== MATERIAL SUPPLIED ==
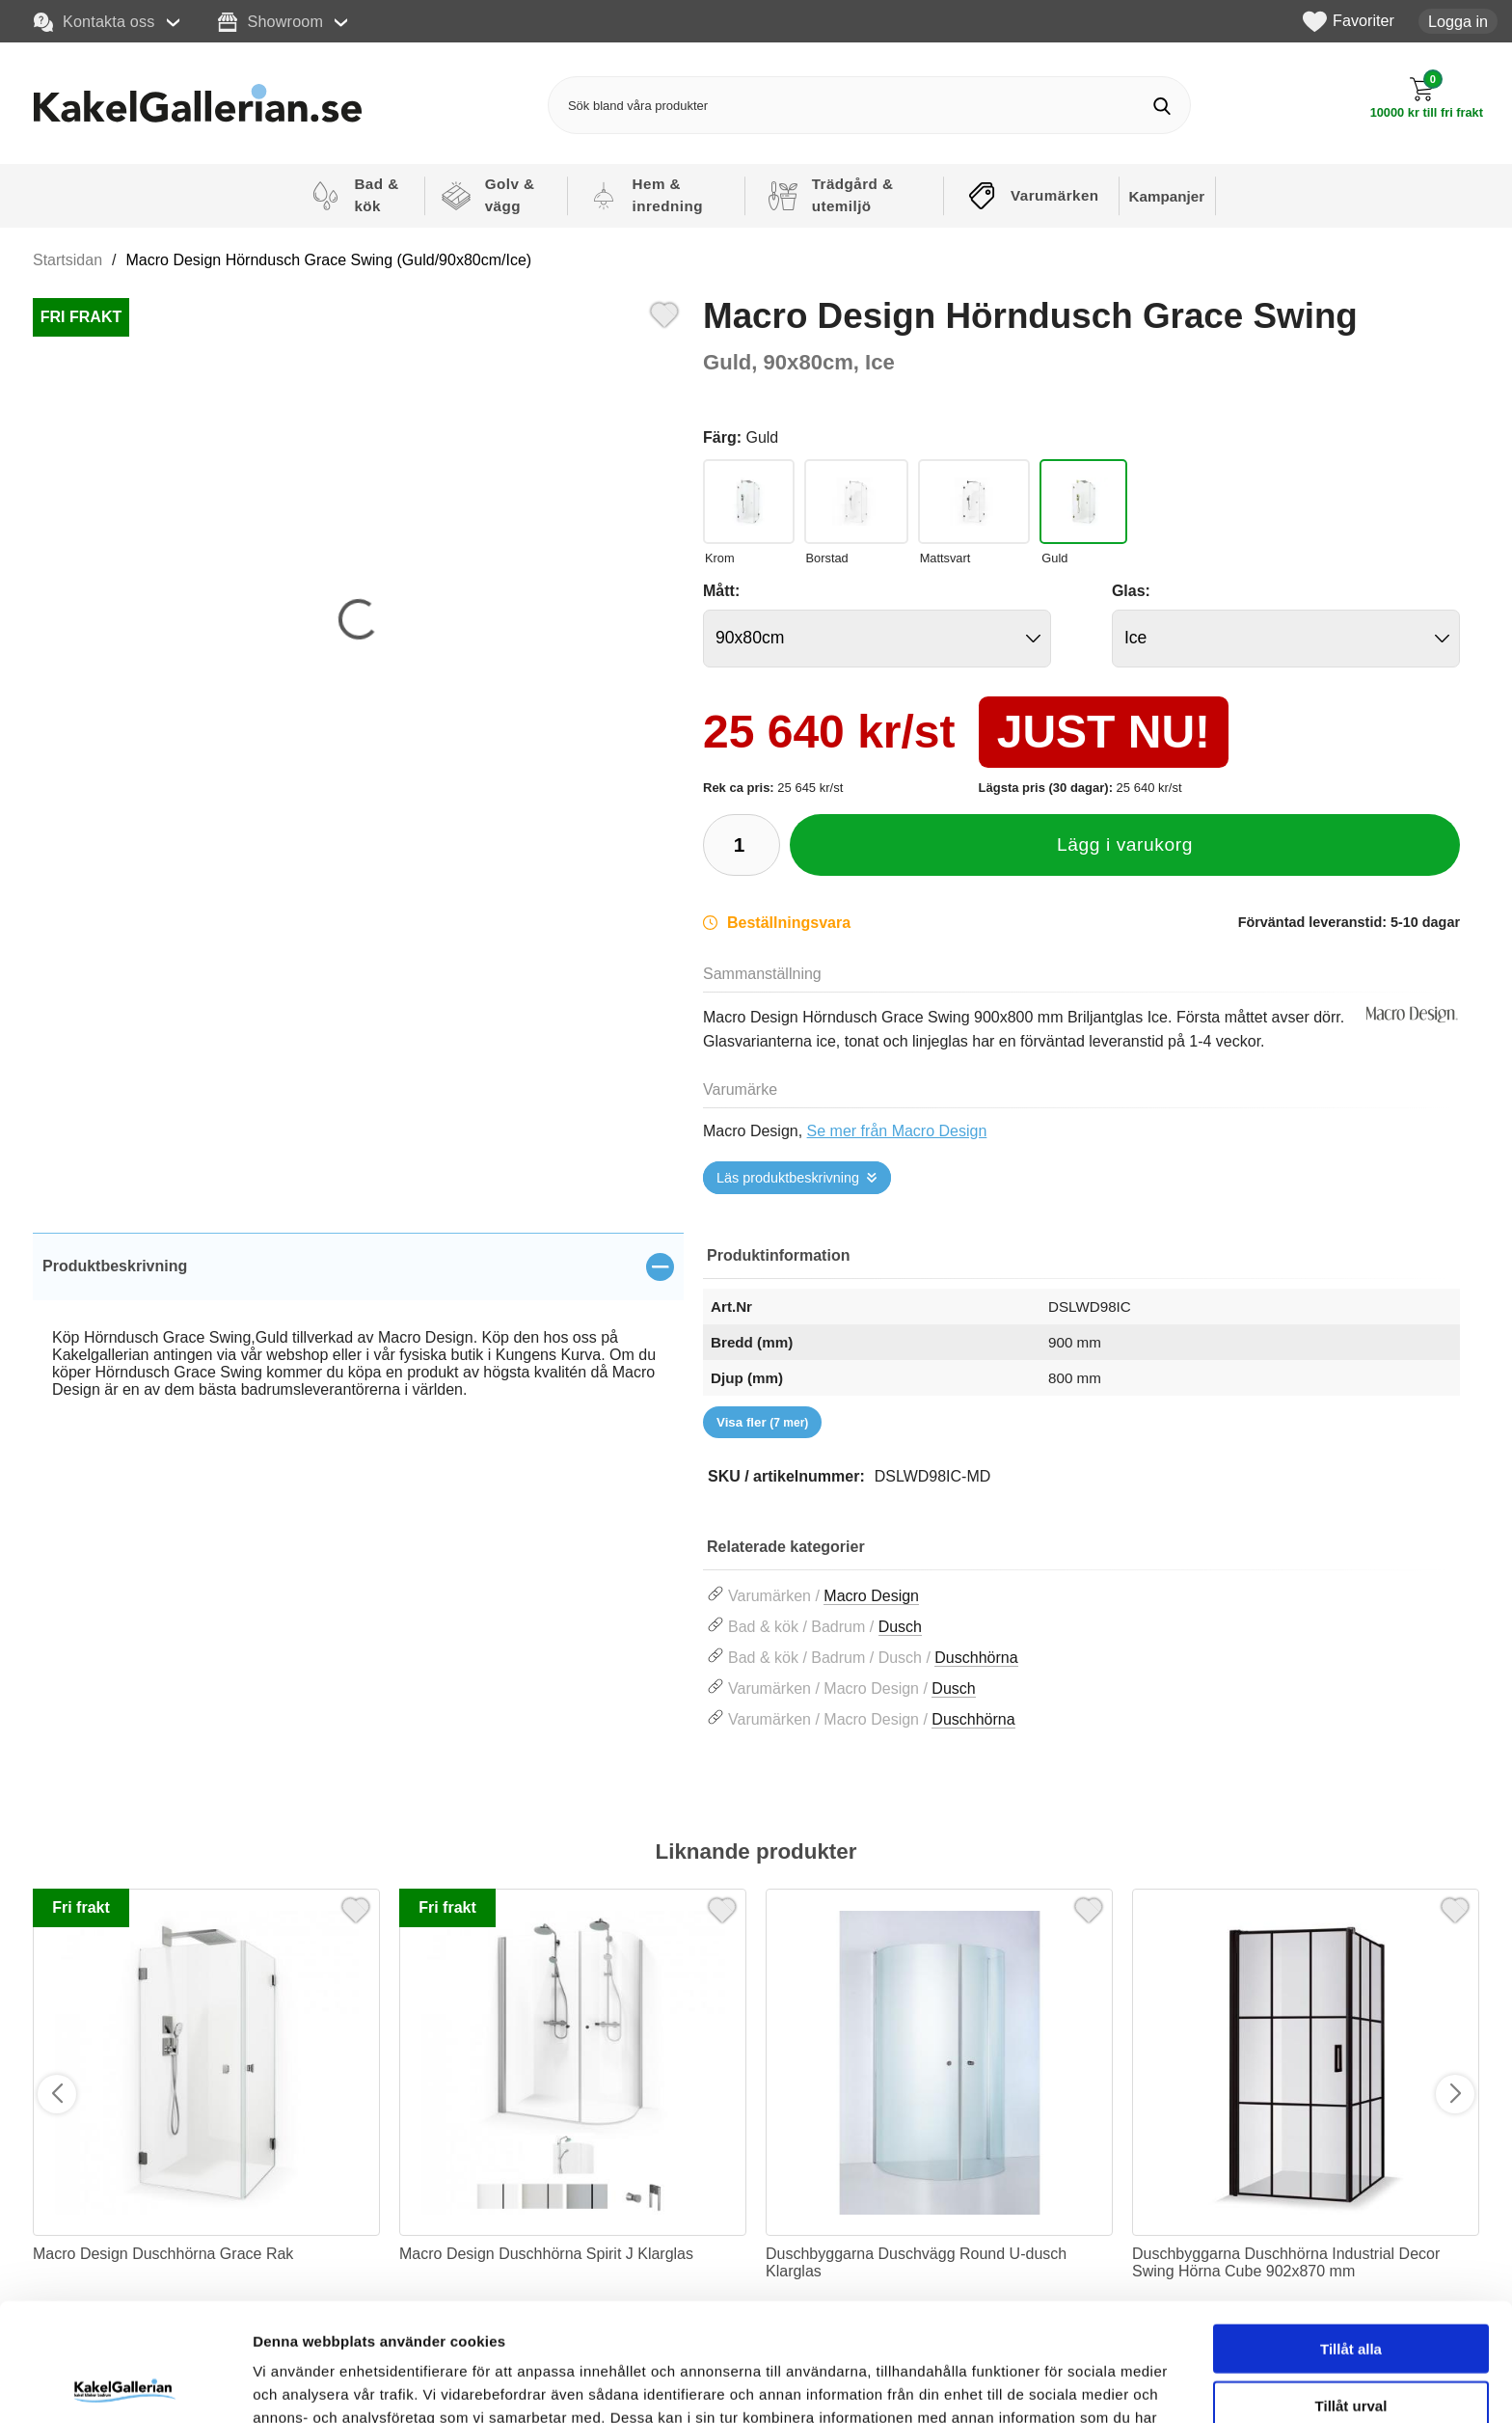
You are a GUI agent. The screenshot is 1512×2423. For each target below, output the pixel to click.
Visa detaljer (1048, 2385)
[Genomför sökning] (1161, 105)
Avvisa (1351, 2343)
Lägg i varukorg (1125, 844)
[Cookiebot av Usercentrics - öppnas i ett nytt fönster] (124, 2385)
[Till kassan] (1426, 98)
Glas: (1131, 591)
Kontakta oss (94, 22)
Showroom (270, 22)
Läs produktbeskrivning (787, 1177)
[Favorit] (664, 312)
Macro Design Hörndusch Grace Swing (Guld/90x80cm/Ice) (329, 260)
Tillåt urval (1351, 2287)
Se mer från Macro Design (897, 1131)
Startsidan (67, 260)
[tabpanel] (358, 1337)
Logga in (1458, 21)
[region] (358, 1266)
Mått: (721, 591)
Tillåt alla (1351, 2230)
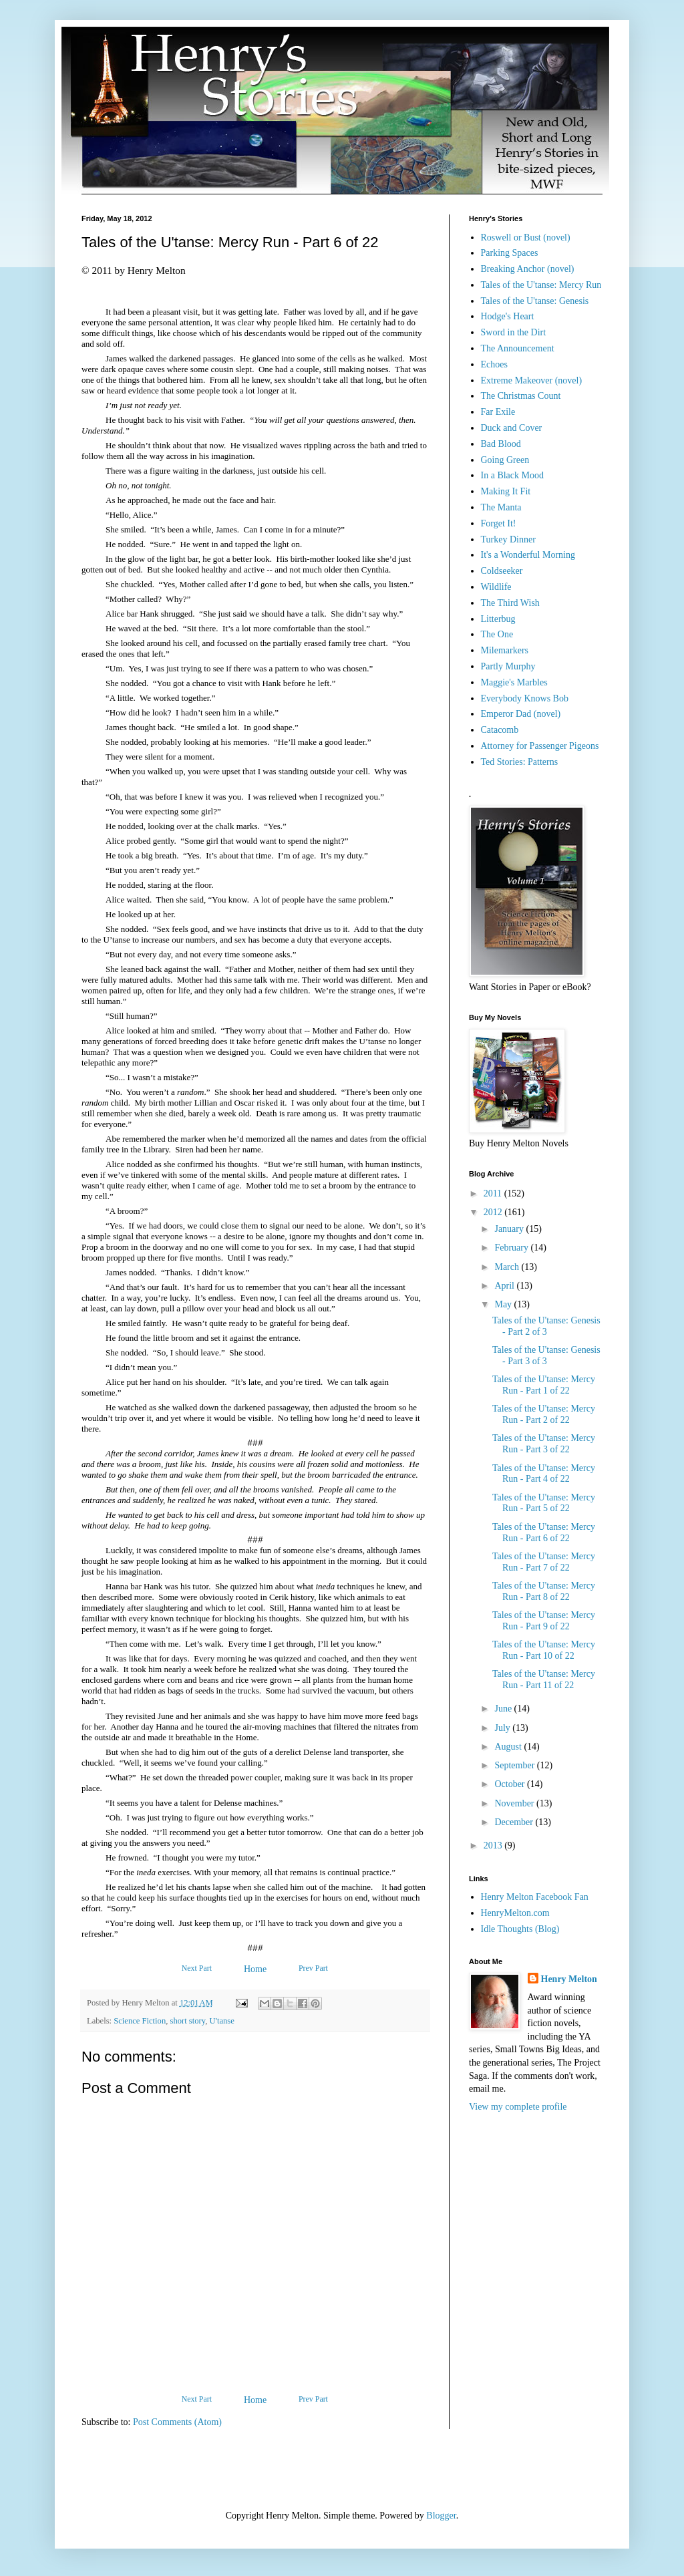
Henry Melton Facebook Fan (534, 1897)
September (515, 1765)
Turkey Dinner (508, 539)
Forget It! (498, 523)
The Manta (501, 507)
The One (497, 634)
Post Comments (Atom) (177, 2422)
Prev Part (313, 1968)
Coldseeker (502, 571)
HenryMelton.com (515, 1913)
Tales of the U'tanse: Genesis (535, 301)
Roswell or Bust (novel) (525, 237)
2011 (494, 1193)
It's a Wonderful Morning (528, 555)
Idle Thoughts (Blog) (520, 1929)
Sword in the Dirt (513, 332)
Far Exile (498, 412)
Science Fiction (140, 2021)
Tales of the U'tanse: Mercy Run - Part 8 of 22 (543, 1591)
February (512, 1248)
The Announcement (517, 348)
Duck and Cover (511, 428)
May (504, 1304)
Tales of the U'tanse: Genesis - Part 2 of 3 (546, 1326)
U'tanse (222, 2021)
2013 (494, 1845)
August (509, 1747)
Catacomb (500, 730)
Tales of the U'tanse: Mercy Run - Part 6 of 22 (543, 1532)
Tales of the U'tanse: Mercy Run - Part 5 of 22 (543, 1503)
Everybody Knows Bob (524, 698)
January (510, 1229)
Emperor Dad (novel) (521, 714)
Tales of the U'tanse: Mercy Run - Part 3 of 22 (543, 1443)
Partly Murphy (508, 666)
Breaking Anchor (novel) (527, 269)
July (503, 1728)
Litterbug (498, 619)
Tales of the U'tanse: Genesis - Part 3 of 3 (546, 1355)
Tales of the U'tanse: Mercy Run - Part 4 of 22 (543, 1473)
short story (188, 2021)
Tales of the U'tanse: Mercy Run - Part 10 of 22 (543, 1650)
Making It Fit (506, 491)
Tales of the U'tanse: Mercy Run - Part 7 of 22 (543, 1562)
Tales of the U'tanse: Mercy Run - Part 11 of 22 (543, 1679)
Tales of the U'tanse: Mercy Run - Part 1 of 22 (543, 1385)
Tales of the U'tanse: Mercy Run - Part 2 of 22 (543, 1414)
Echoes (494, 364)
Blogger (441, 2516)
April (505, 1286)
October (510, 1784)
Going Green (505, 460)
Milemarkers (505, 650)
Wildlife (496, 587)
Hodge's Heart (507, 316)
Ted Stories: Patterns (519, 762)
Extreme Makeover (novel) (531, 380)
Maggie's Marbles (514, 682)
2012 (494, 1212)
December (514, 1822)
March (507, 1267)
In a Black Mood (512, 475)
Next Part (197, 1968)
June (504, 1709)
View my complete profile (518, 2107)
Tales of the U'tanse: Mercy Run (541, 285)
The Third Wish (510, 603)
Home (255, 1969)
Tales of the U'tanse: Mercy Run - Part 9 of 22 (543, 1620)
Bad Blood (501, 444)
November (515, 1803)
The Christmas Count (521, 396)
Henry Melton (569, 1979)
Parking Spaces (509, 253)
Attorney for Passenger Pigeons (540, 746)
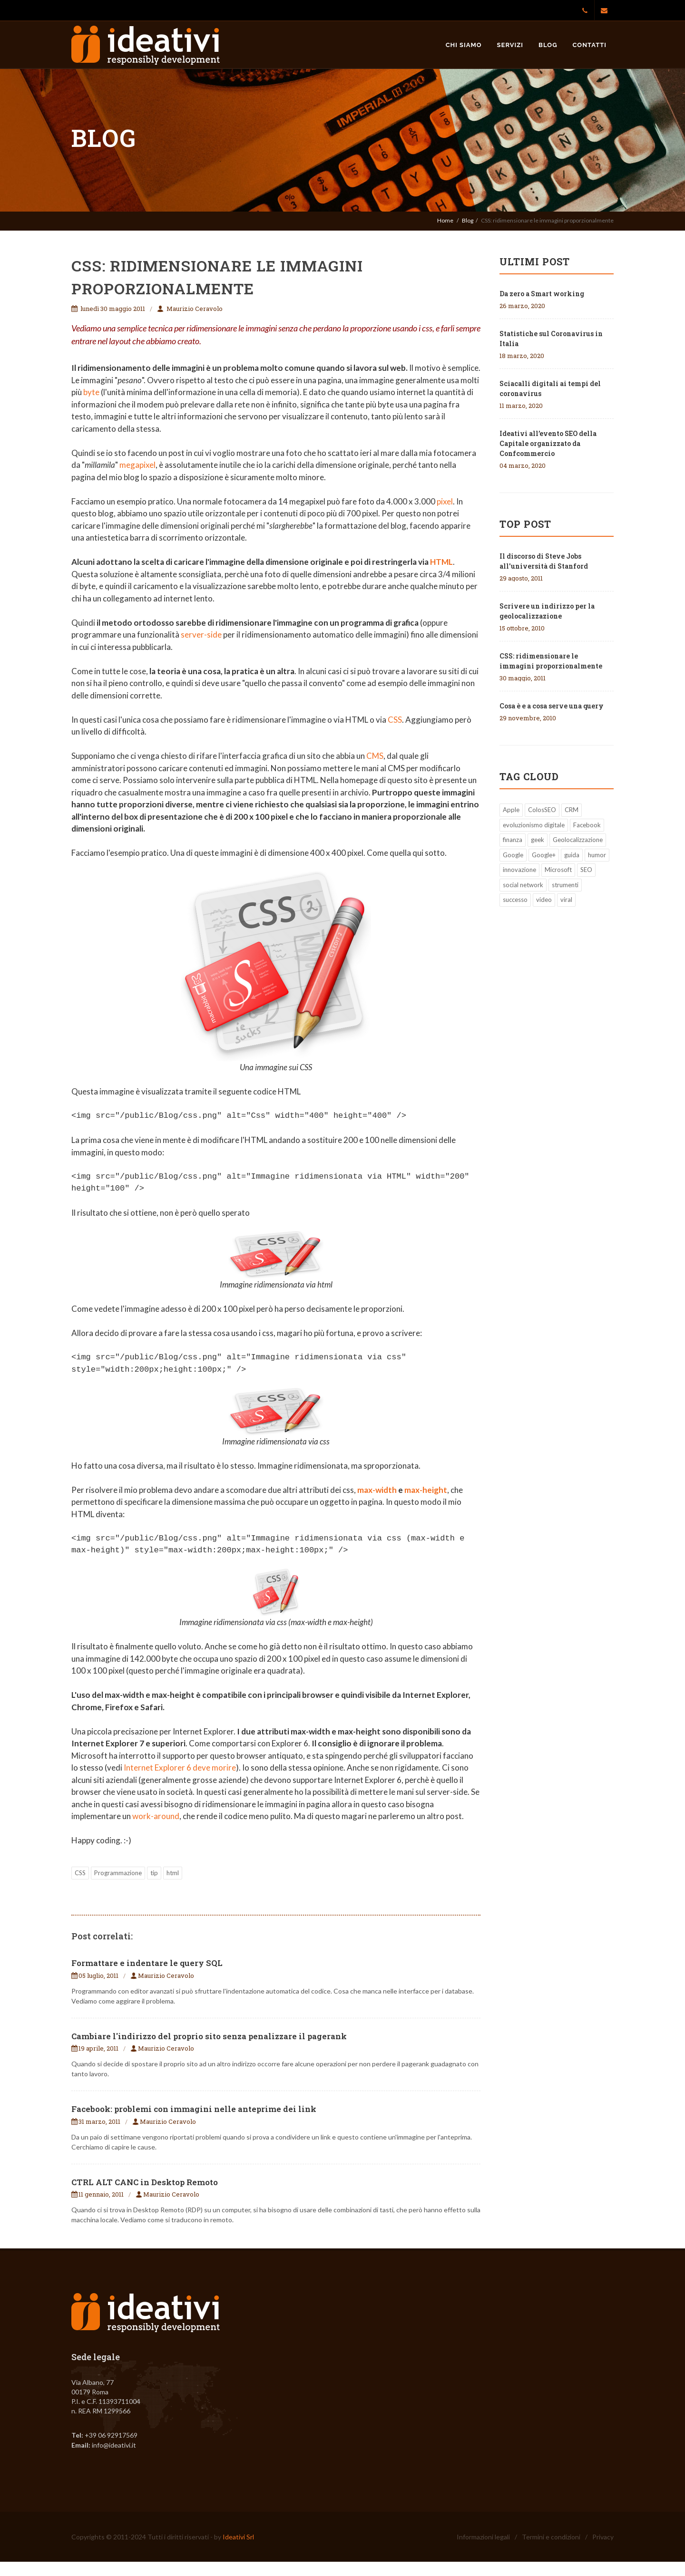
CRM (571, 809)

== WORK ITEM ==
Skip all pictures. Copy exactly the lines from the one containing "2012 (494, 1212)" through the end of the records, both ends included.

== WORKED SOLUTION ==
2012 (494, 1212)
December (514, 1822)
March (507, 1267)
In a Black Mood (512, 475)
Next Part (197, 1968)
June (504, 1709)
View my complete profile (518, 2107)
Tales of the U'tanse: Mercy Run (541, 285)
The Third Wish (510, 603)
Home (255, 1969)
Tales of the U'tanse: Mercy Run - Part 9 of 22 (543, 1620)
Bad Blood (501, 444)
November (515, 1803)
The Christmas Count (521, 396)
Henry Melton (569, 1979)
Parking Spaces (509, 253)
Attorney for Passenger Pigeons (540, 746)
CRM (571, 809)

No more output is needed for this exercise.